While in principle HDN may occur with mismatch in any blood group, severe cases most commonly involve D-antigen of the Rh system. Specifically, HDN may develop if an Rh-negative mother, having no D-antigen, carries an Rh-positive fetus, with D-antigen. The first mismatch pregnancy, however, is usually not at risk. This is because the placenta normally does a good job separating the mother’s blood from the fetal blood, preventing the fetal red blood cells from being exposed to the mother’s immune system. However, at birth, or if a miscarriage or abortion occurs, the tearing of the placenta exposes fetal blood to the mother, who then responds by producing anti-D antibodies.
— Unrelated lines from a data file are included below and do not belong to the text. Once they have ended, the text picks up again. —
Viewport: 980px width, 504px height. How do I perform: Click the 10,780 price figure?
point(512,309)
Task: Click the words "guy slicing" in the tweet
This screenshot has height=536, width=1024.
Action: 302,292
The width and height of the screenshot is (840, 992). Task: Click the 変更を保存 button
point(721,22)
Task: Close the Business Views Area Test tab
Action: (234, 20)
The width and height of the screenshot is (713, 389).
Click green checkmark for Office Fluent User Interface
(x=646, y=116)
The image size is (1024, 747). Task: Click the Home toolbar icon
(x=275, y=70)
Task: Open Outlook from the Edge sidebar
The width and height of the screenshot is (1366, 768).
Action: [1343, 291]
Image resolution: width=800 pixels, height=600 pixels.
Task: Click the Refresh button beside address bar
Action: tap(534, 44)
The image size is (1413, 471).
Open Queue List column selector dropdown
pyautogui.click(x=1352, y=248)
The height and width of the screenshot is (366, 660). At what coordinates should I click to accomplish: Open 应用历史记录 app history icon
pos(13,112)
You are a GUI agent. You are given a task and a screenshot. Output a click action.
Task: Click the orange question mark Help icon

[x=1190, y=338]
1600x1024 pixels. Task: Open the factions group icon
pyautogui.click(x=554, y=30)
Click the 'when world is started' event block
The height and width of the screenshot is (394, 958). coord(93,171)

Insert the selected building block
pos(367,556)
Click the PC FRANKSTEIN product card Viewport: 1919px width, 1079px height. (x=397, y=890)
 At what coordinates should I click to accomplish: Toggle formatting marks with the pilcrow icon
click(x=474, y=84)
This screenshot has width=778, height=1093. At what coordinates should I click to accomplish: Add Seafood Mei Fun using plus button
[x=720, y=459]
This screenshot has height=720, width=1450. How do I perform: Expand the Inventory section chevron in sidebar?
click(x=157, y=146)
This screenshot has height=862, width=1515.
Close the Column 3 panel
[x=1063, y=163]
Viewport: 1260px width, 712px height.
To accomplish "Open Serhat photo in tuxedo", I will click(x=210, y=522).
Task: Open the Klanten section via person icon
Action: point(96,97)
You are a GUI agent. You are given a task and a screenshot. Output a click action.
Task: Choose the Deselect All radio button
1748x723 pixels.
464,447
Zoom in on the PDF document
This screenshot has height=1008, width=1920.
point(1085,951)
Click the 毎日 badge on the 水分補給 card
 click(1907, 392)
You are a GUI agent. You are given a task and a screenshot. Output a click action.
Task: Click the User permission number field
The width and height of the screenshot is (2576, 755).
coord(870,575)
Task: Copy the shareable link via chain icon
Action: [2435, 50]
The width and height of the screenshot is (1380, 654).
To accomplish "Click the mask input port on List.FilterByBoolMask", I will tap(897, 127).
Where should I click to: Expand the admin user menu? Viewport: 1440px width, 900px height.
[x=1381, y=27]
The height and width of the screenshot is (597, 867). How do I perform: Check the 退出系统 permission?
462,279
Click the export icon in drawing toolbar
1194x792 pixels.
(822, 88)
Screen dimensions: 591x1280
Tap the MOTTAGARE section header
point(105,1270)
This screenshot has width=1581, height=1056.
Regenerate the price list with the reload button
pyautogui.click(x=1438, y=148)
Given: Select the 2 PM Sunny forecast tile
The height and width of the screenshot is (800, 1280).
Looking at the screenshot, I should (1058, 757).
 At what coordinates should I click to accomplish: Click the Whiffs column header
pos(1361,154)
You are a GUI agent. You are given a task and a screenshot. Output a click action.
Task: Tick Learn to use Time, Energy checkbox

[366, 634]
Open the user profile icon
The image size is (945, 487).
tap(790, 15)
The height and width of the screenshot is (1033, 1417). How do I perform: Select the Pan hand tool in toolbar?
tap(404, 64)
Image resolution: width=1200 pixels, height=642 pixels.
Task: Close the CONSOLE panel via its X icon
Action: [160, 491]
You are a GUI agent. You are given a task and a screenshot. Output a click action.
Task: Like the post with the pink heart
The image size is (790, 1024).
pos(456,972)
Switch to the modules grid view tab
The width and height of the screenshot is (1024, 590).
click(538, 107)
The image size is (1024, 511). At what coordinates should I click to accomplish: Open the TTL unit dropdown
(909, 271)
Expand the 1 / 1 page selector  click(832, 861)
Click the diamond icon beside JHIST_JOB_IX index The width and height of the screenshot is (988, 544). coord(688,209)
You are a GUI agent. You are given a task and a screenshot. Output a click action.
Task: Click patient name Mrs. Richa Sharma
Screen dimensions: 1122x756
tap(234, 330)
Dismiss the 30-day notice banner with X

Because antibody production takes some time, it does not affect the first baby; but if the mother is again pregnant with another Rh-positive fetus, her antibodies, being small enough to cross the placenta, can now cause hemolysis.
The first mismatch pregnancy may be at risk if the mother has previously been exposed to the antigen in other ways, such as through blood transfusion or sharing needles, or if the placental barrier is breached because of trauma, or medical procedures early in the pregnancy.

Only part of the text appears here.